**Task input**
───

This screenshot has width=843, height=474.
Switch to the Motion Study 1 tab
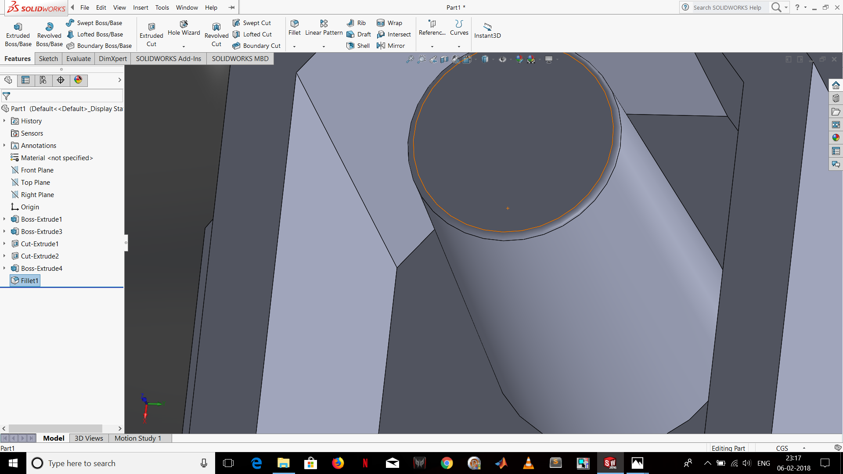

───

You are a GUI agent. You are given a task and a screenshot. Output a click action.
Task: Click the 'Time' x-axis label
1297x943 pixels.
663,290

───

**Exercise description**
I'd like the lines above from the one with "This screenshot has width=843, height=474." up to and including the one with "Switch to the Motion Study 1 tab" copied exactly, with no other lines.

**Response**
This screenshot has width=843, height=474.
Switch to the Motion Study 1 tab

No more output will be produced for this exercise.